Do not get it twisted, the brain is a working engine that needs a respite at a point. It is highly essential.

8 Mental Health Effects of Insomnia

Studies have shown a good sleep at night helps improve the wellness of the brain and ultimately boost the immune system.

On the other hand, poor sleep has been scientifically proven to impair brain functions and decision-making skills.

Insomnia, as many would agree, has made some folks inure dependence on drugs/pills, sometimes medically unadvisable, and could pose a graver health risk in future.

Research further shows the food/drink we consume before bedtime is one deciding factor in getting a goodnight sleep.

As a natural therapy, and for a smoother night rest, below are some foods/drinks to take before we hit the sack.

Ginger & Lemon Tea

Both ginger and lemon have a relaxing effect on the brain, which helps relieve stress and improve sleep patterns. Lemon is rich in vitamin C, a lack of which studies have shown to promote insomnia.
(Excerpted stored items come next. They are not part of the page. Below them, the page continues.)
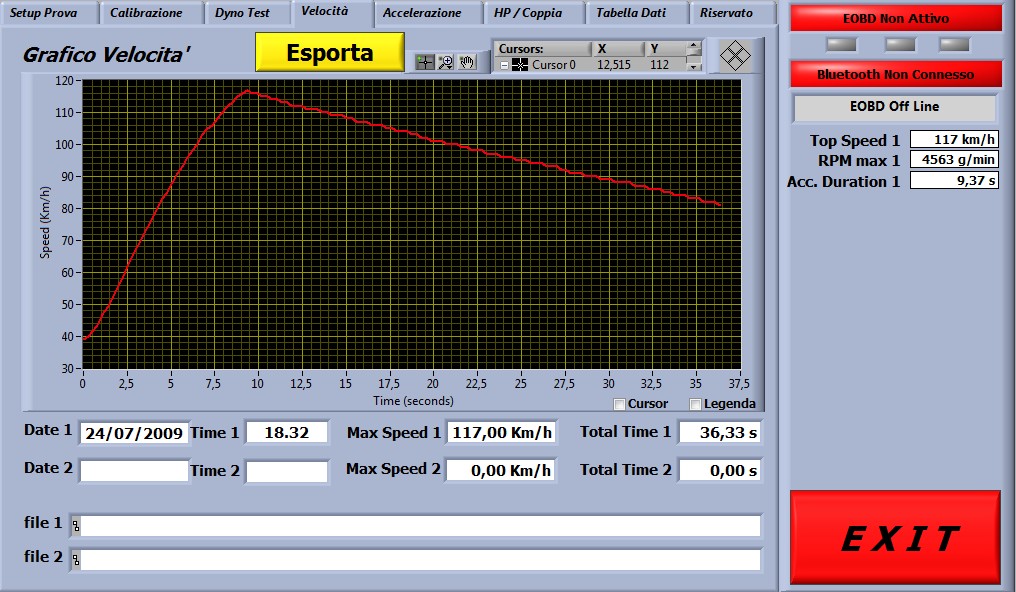Click the leftmost gray LED under EOBD
The height and width of the screenshot is (592, 1016).
841,44
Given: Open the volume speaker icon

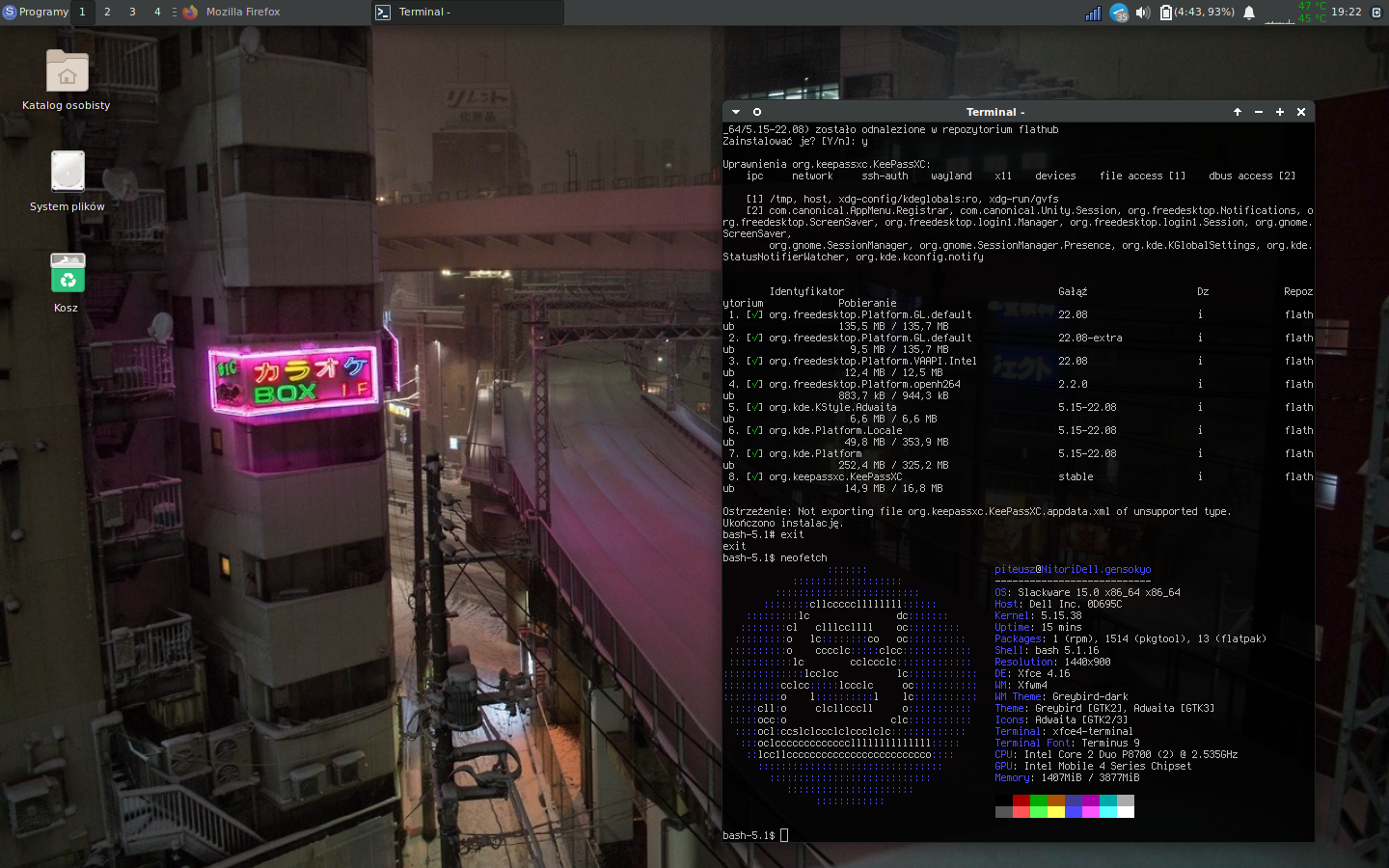Looking at the screenshot, I should coord(1143,13).
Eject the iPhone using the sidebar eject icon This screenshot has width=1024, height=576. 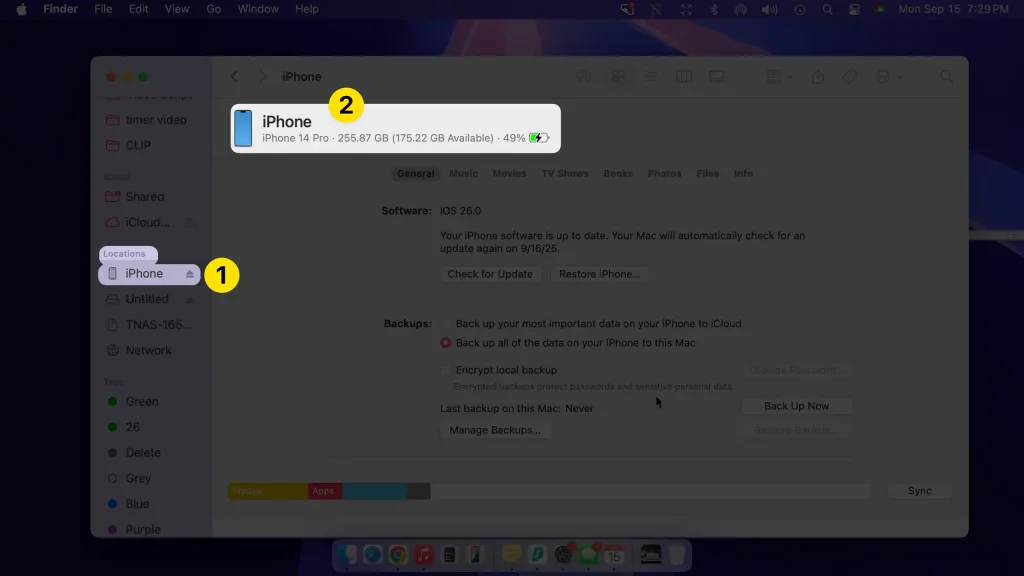187,273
A cup of ginger-lemon tea prior bedtime helps you sleep better.

Honey

Honey helps the brain release melatonin, which is the hormones the body uses to restore itself during sleep. A teaspoon of honey at night helps boost the snooze.

Yogurt

Yogurt is rich in tryptophan, a sleep-enhancing amino acid the body uses to produce serotonin and melatonin, both of which are brain chemicals involved with inducing sleepiness and relaxation.

Banana

Bananas contain a high dose of magnesium and potassium, both of which help to relax muscles and nerves.

Bananas are also rich in carbohydrates, provide enough tryptophan, and are converted to serotonin and melatonin, the very sleep-inducing agents that keep you well-rested.

Milk

Medically, the best time to take milk is night. And let us not forget milk contains a variety of amino acids, which are the building blocks of proteins, that may promote sleep in different ways.

A glass of milk has a calming effect on the brain. Milk also contains calcium, a lack of which retards good sleep.